Der OGH hat den Gesetzestext jedoch „teleologisch reduziert“: Dh, nach seiner Meinung ist dem Gesetzgeber die Gesetzesformulierung versehentlich zu weitgehend geraten und muss eben entsprechend dem wahren Zweck (= Telos) des Gesetzes auf die eigentliche Absicht quasi eingedampft werden. Dafür führt der OGH im Wesentlichen vier Argumente ins Treffen. Argument 1: Als das KSchG 1979 geschaffen wurde, sind schriftliche Vertragsformulare im Arbeitsleben nicht üblich gewesen (?); für etwas, das es kaum gibt, kann man vom Gesetzgeber keine ausdrückliche Ausnahme von der Verbandsklage erwarten – das erklärt das Fehlen der Ausnahmebestimmung. Argument 2: Wäre der Gesetz- geber, als er Jahre später (1985) das Arbeits- und SozialgerichtsG (ASGG) schuf, von einer bestehenden Verbandsklagemöglichkeit ausgegangen, hätte er sie im ASGG erwähnt und systematisch eingeordnet. Argument 3: In letzterem Gesetz gibt es ohnehin die Möglichkeiten der Feststellungsklage durch BR und Gewerkschaft (§ 54 ASGG). Daneben braucht es keine Verbandsklage der BAK, und wenn der Gesetzgeber doch eine gewollt hätte, dann hätte er sicher das Verhältnis der beiden Klagstypen im ASGG geregelt. Argument 4: Es wäre nicht logisch, den Gewerkschaften in der Kollektivvertragspolitik im ArbVG den Vorrang vor den Kammern einzuräumen, aber der BAK die Verbandsklagemöglichkeit zu geben.
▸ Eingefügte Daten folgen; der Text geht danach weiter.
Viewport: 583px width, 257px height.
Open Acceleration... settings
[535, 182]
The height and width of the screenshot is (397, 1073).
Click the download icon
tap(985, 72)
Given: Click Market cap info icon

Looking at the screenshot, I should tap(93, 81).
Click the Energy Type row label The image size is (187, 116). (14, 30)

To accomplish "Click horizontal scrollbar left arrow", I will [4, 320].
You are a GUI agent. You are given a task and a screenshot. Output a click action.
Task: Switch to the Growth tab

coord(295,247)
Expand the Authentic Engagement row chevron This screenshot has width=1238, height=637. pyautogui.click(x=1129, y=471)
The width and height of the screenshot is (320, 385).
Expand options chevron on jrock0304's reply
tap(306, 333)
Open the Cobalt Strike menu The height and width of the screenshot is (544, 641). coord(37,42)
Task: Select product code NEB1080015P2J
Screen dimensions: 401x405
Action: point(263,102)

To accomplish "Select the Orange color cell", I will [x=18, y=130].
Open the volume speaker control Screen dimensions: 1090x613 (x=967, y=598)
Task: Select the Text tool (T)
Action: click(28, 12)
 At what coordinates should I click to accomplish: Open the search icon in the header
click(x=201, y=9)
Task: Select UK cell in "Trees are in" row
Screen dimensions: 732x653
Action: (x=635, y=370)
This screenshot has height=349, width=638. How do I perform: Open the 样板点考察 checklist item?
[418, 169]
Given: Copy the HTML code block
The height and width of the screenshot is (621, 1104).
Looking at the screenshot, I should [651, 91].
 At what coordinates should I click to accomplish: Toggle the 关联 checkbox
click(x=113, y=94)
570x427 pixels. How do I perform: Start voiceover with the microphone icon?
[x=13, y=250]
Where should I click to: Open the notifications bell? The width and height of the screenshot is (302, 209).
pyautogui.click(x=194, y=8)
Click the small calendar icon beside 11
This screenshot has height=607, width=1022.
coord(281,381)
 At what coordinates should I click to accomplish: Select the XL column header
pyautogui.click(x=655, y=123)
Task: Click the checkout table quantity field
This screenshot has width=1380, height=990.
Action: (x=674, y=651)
In Zukunft werden Betriebsräte, Gewerkschaften und Arbeiterkammern daher AG, die ihre Vertragsformulare mit gesetzwidrigen Bestimmungen spicken, nicht mehr die Rute der BAK-Klage ins Fenster stellen können, sondern dazu vermehrt die Feststellungsklagen nach § 54 ASGG nützen – mit dem Schönheitsfehler, dass die darauf folgenden Urteile eben nur Feststellungen beinhal-80ten und die Rechtsdurchsetzung bei Verharren des AG im rechtswidrigen Zustand in zusätzlichen Verfahren erfolgen muss (Leistungsklagen vor den Gerichten; Beitragsprüfung oder Lohndumpingkontrollen durch die Krankenversicherungsträger). Wenn der Gesetzgeber diesen zusätzlichen Verwaltungsaufwand nicht will, wird er eine Klarstellung betreffend die Verbandsklage erwägen müssen.